| Direction |
Print every line of the data below without changing anything.

| Source material |
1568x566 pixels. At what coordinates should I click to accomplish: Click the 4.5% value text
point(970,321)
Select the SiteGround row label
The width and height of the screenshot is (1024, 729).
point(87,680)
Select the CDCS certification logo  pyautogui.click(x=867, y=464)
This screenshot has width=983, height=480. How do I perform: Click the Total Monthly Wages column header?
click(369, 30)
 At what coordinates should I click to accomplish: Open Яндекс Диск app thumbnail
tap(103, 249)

| Solved problem |
1568x566 pixels. At what coordinates should I click to accomplish: Click the 4.5% value text
point(970,321)
Select the SiteGround row label
The width and height of the screenshot is (1024, 729).
point(87,680)
Select the CDCS certification logo  pyautogui.click(x=867, y=464)
This screenshot has width=983, height=480. How do I perform: Click the Total Monthly Wages column header?
click(369, 30)
 At what coordinates should I click to accomplish: Open Яндекс Диск app thumbnail
tap(103, 249)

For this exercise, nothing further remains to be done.